— Begin Excerpted records —

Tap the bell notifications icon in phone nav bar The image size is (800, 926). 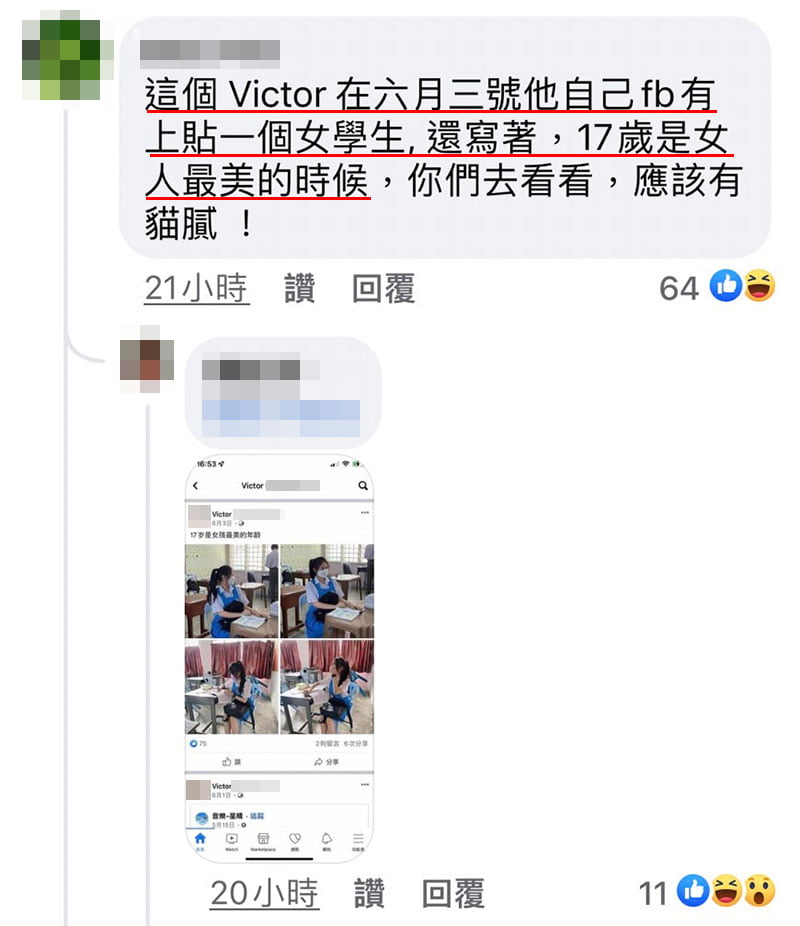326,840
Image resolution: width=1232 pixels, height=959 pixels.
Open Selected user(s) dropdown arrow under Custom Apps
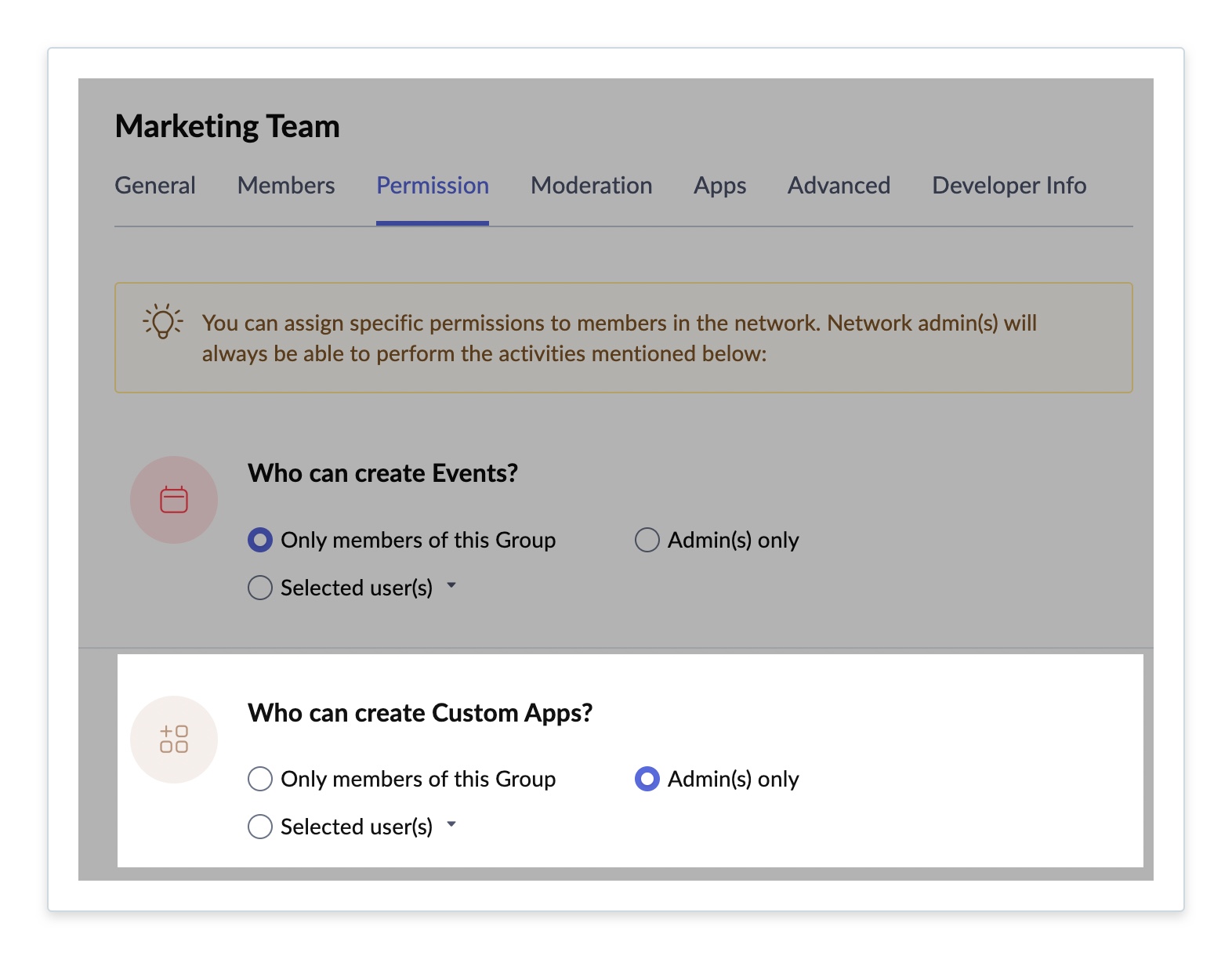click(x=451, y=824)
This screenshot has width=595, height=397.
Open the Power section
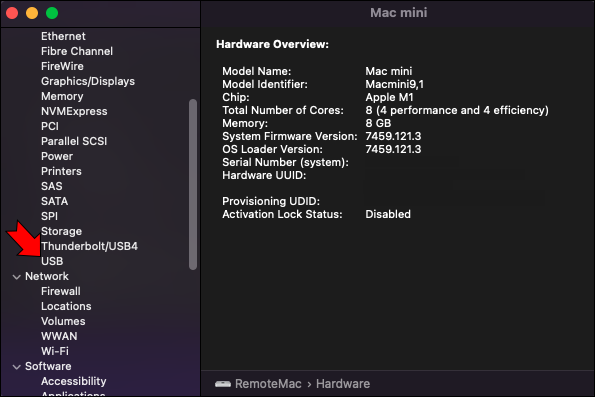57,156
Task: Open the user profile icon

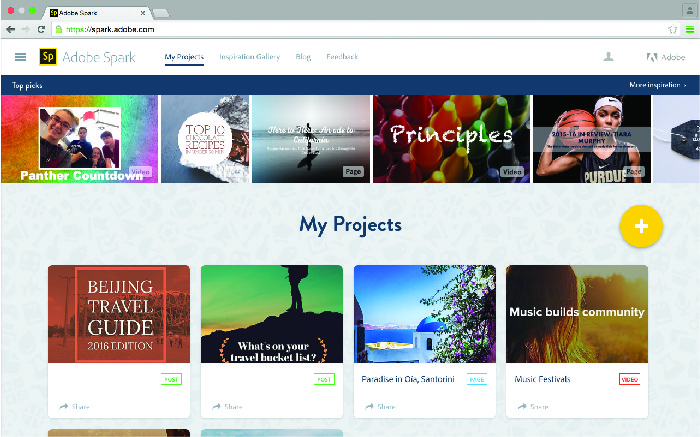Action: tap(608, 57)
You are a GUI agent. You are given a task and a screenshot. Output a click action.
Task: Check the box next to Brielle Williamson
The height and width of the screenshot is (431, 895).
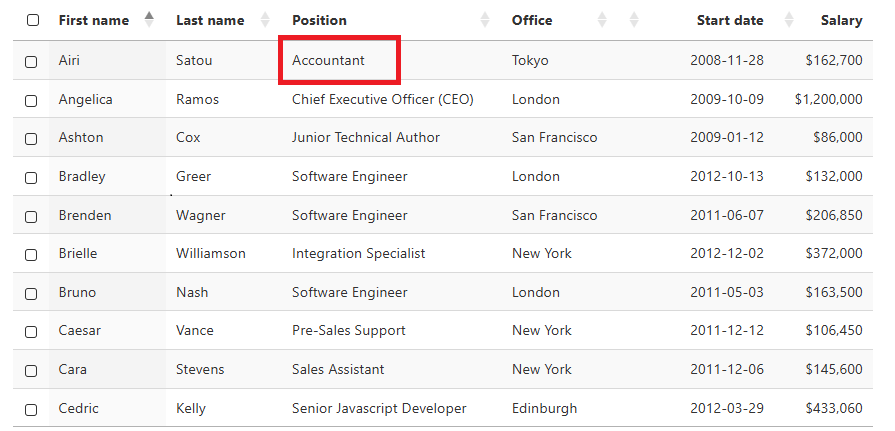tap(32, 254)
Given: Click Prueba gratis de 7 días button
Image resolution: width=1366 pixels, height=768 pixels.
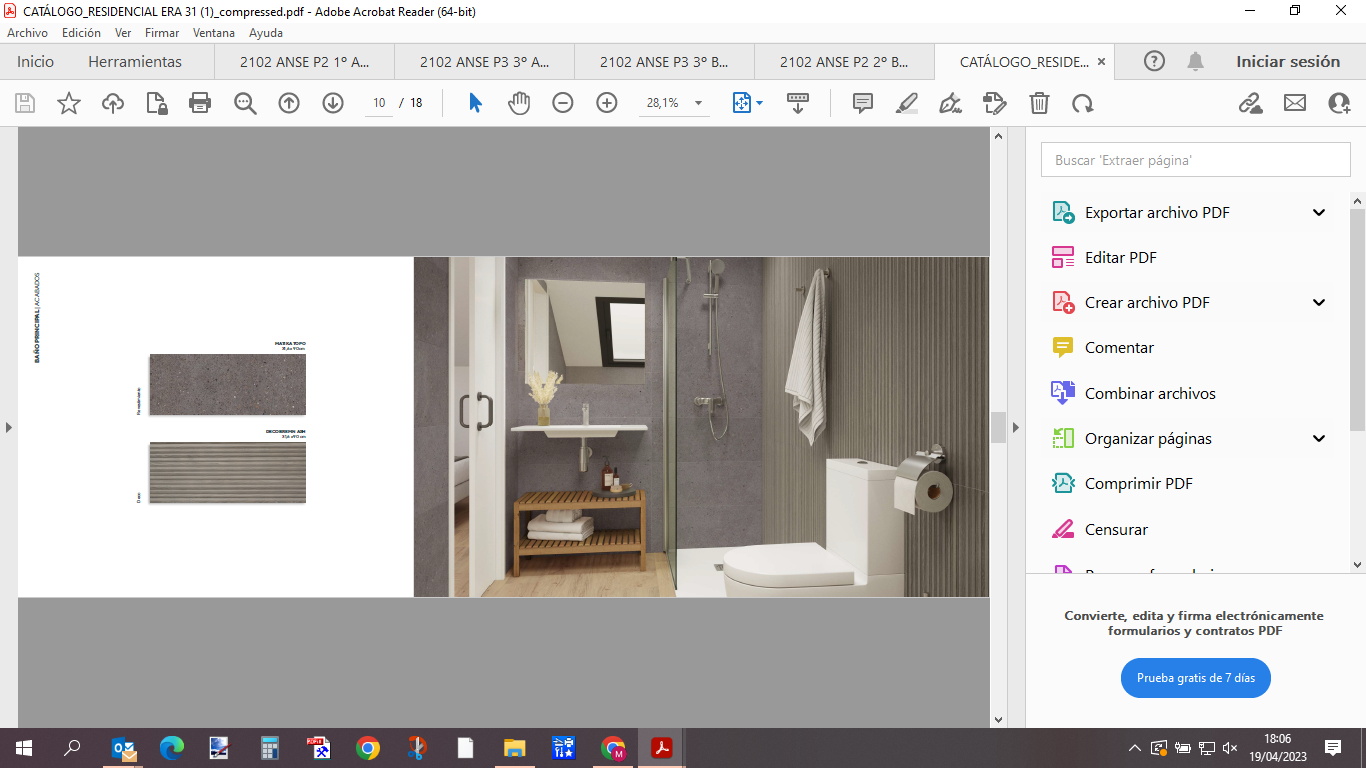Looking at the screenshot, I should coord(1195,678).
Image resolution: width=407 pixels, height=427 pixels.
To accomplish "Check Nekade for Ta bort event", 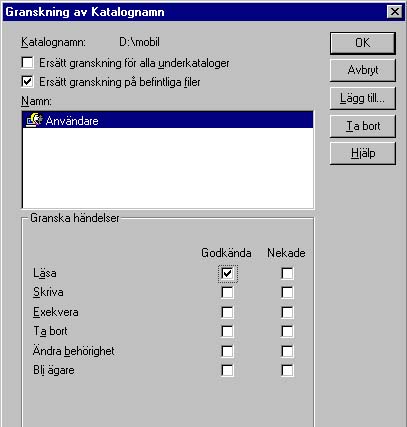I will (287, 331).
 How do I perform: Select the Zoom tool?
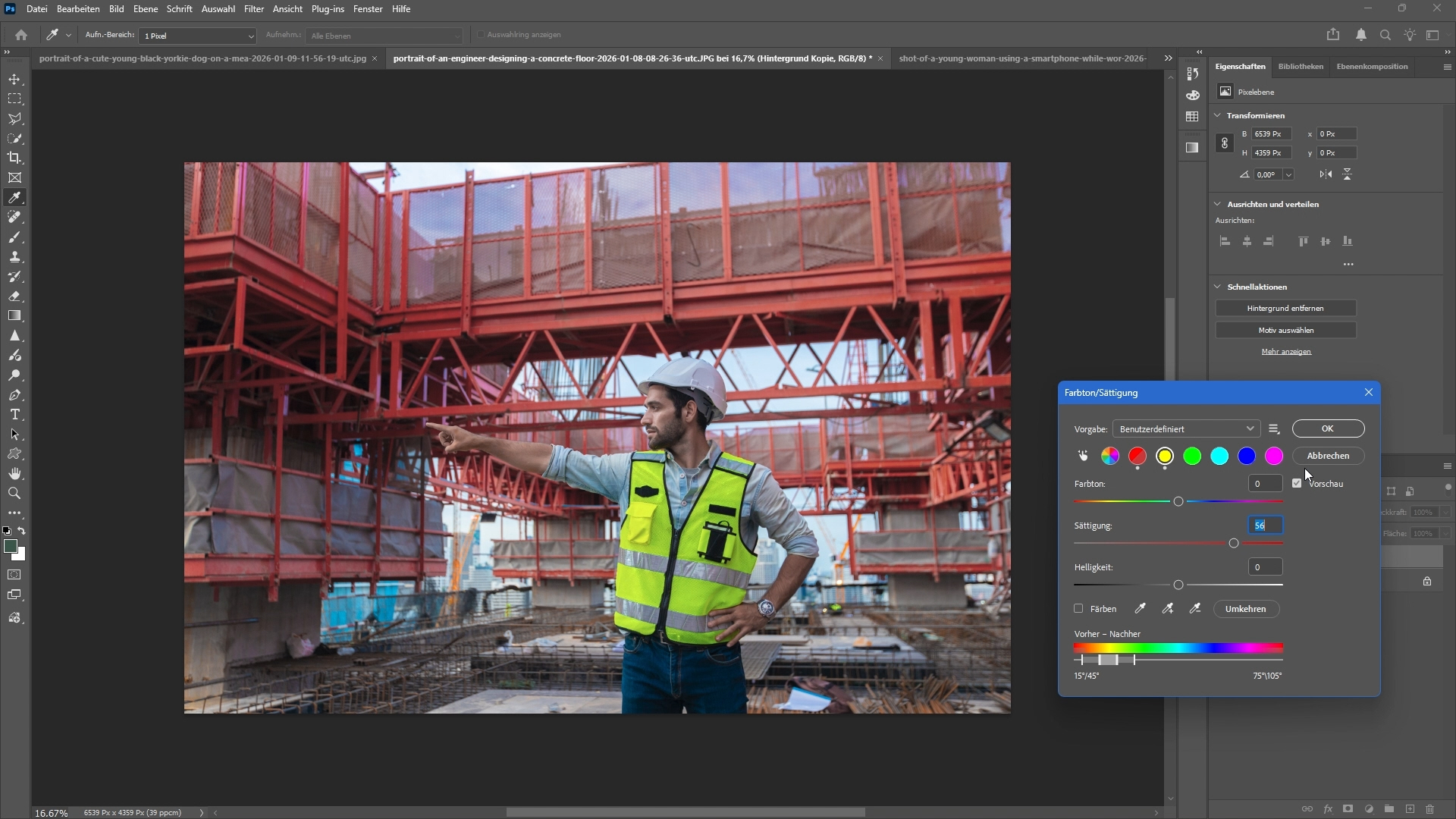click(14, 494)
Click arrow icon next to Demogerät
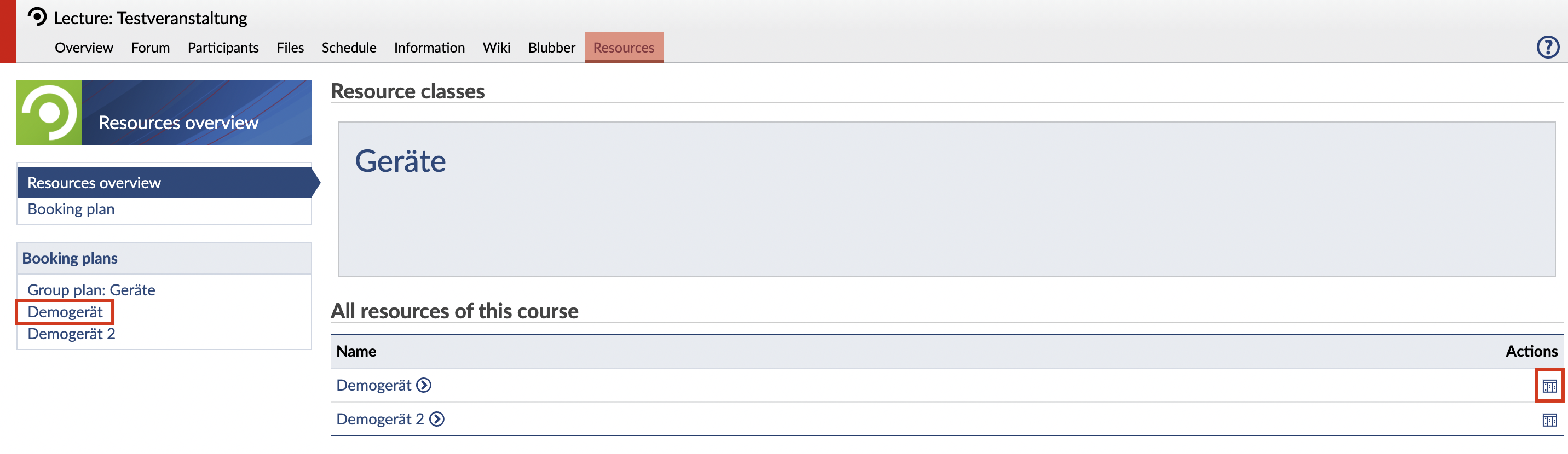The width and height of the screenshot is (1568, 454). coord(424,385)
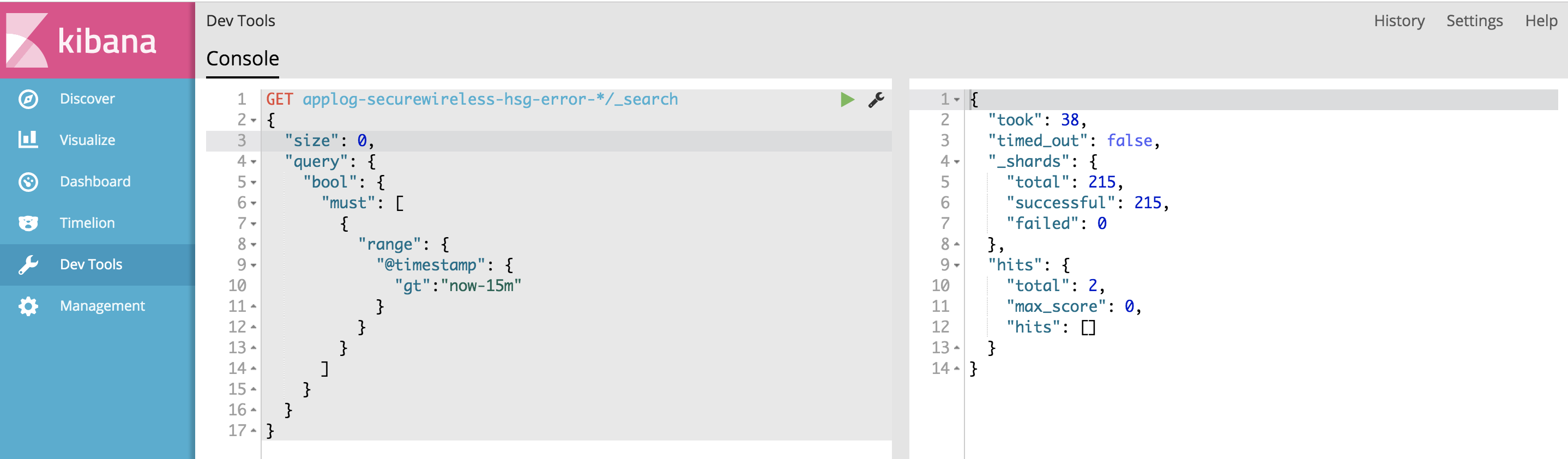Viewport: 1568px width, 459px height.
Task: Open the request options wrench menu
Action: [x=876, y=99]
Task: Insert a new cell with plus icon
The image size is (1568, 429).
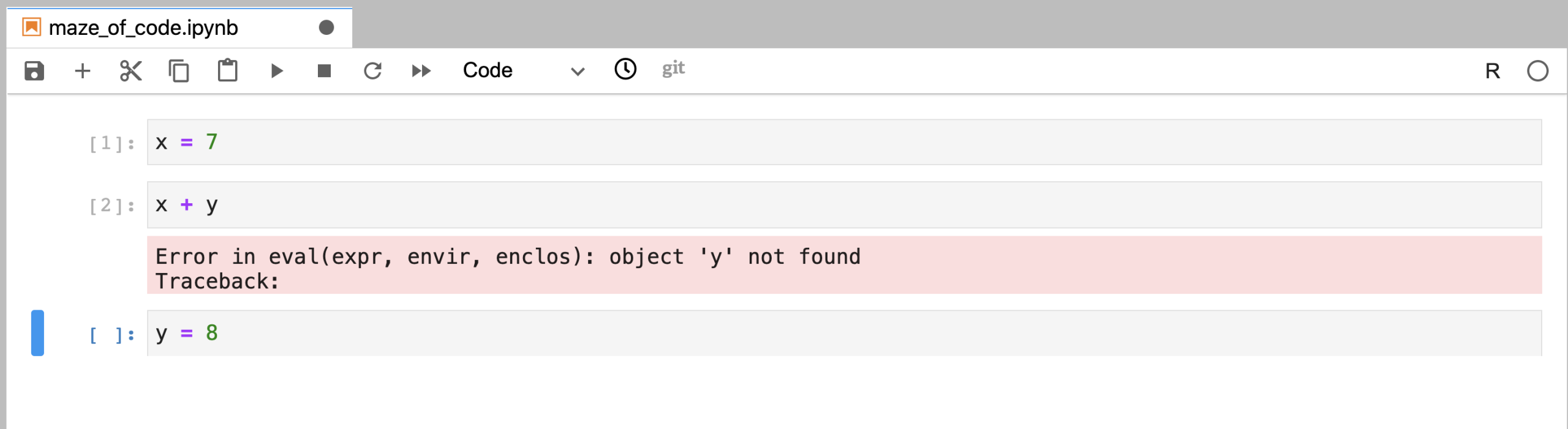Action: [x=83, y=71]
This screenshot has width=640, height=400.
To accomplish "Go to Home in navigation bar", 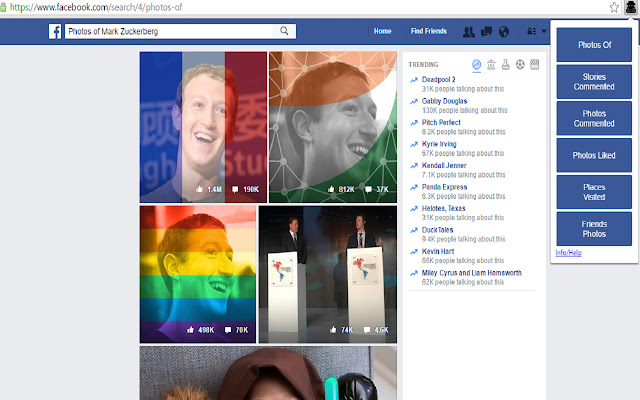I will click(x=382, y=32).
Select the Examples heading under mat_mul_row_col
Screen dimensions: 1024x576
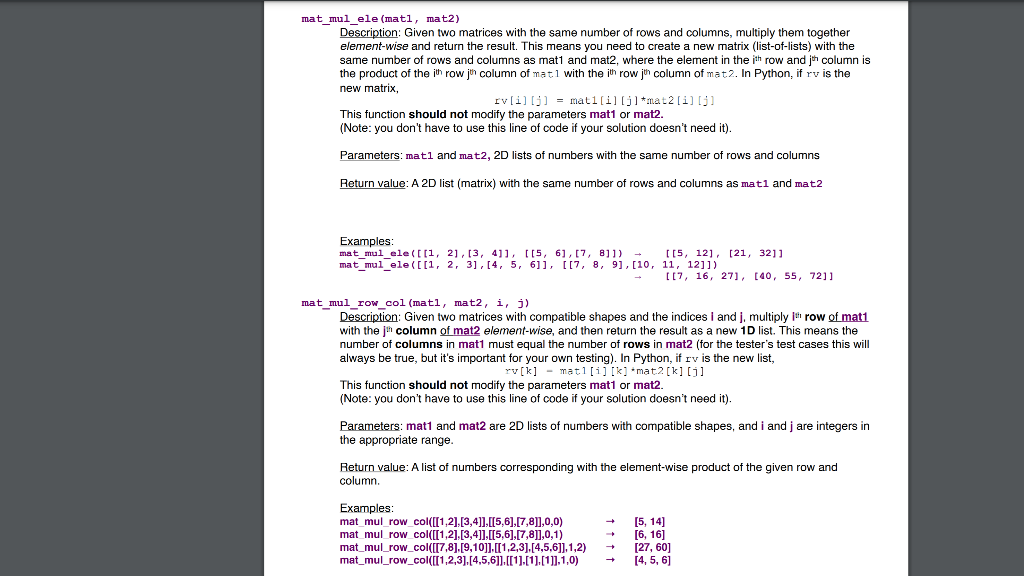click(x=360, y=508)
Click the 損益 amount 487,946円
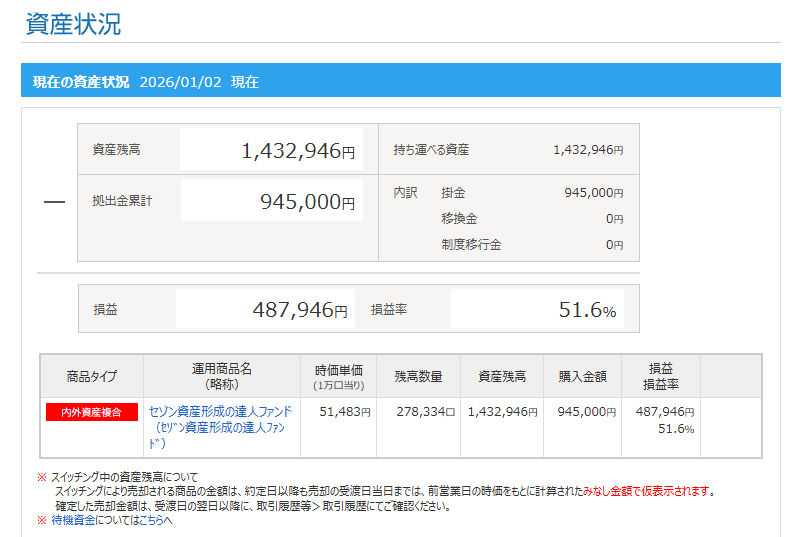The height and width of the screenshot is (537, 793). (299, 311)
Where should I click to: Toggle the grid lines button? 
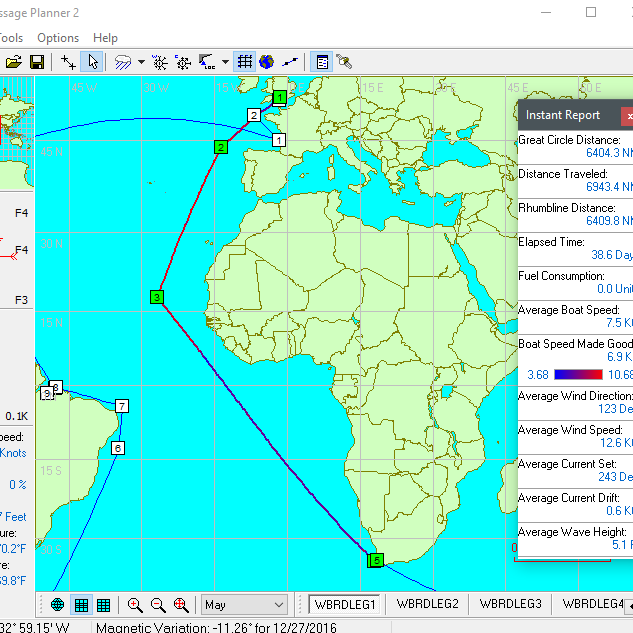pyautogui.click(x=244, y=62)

— End Excerpted records —

> [Exercise description]
Pick out every line of the data above that contains the word "arrow".

> [Full response]
Open Selected user(s) dropdown arrow under Custom Apps
Click arrow icon next to Demogerät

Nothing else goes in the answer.